**YOUR GOAL**
In the listing below, find the line holding "You are a GUI" and the line holding "Viewport: 680px width, 511px height.". Write out those two lines and all lines between, exactly, and nothing more.

**MATERIAL PROVIDED**
Segment Open

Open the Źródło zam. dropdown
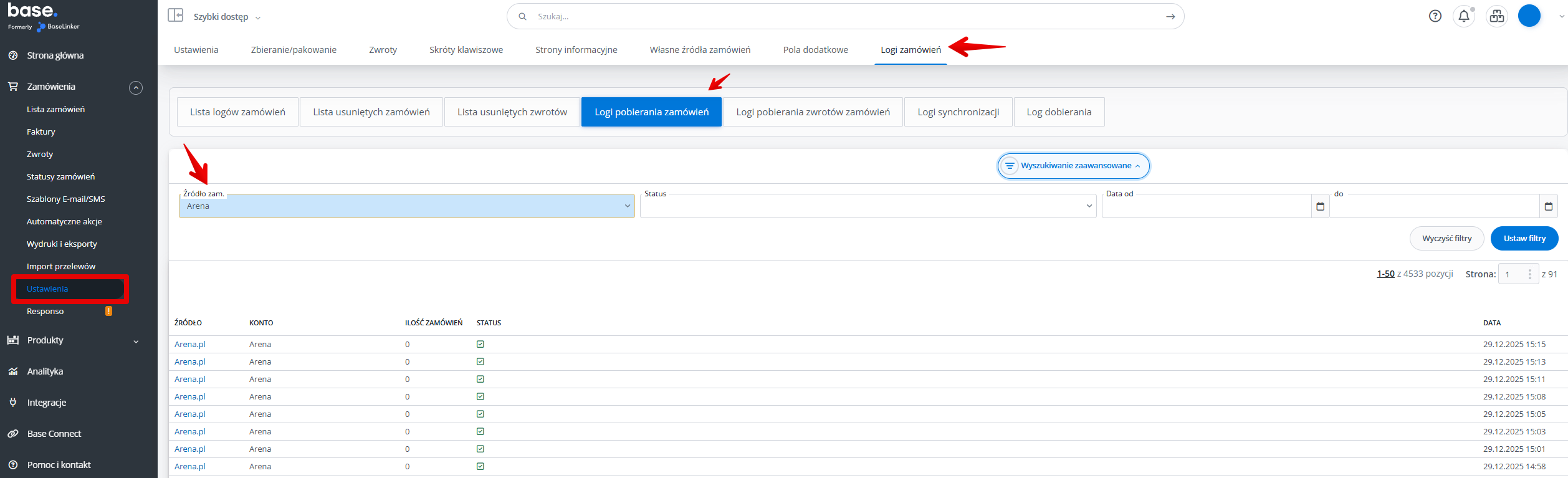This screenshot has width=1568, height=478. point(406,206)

Segment Closed
Segment Open

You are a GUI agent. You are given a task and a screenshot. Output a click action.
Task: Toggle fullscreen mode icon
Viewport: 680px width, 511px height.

Segment Closed

**ANSWER TO THE PROBLEM**
You are a GUI agent. You are given a task and a screenshot. Output a click action.
Task: Toggle fullscreen mode icon
Viewport: 680px width, 511px height.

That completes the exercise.